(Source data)
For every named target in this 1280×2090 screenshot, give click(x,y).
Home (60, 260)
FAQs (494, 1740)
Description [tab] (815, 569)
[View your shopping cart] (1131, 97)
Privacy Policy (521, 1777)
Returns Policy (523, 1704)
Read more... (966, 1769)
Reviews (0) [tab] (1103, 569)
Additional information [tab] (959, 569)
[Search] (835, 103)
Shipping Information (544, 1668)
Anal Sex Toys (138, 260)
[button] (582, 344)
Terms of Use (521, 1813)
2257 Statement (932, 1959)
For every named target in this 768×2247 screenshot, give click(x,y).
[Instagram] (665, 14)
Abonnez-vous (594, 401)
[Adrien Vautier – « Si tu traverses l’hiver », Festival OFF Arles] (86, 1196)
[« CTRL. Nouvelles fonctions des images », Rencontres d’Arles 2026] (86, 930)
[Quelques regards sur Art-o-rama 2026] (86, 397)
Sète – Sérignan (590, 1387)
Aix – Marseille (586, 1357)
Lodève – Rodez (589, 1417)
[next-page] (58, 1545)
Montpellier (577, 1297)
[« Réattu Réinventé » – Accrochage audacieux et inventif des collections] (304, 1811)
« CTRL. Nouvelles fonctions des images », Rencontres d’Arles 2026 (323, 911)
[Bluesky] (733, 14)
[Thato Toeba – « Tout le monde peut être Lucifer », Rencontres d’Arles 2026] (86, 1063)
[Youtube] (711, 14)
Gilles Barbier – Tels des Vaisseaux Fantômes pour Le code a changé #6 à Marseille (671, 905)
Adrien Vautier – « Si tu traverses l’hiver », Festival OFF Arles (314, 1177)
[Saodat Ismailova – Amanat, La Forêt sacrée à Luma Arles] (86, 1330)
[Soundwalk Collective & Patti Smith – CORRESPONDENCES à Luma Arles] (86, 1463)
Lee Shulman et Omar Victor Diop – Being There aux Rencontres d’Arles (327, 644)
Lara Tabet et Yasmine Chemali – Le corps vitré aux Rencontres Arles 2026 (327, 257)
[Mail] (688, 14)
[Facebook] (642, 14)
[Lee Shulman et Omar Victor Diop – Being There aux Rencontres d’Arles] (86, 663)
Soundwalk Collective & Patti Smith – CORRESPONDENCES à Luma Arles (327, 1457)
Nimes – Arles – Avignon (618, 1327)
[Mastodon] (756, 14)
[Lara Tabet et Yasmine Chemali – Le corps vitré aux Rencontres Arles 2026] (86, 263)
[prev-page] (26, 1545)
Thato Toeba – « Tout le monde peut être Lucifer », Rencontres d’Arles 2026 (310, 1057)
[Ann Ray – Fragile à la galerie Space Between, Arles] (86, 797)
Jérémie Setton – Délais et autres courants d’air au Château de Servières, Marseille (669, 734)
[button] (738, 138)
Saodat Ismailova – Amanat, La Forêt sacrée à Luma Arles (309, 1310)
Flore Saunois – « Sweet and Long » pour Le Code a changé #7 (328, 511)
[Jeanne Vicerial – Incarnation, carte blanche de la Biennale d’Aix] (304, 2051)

= TASK TO COMPLETE =
Out of the data above, transcribe exactly and only the lines starting with the line that has "[Soundwalk Collective &" and going on through the line that has "[Facebook] (642, 14)", both included.

= WRITTEN RESPONSE =
[Soundwalk Collective & Patti Smith – CORRESPONDENCES à Luma Arles] (86, 1463)
Lee Shulman et Omar Victor Diop – Being There aux Rencontres d’Arles (327, 644)
Lara Tabet et Yasmine Chemali – Le corps vitré aux Rencontres Arles 2026 (327, 257)
[Mail] (688, 14)
[Facebook] (642, 14)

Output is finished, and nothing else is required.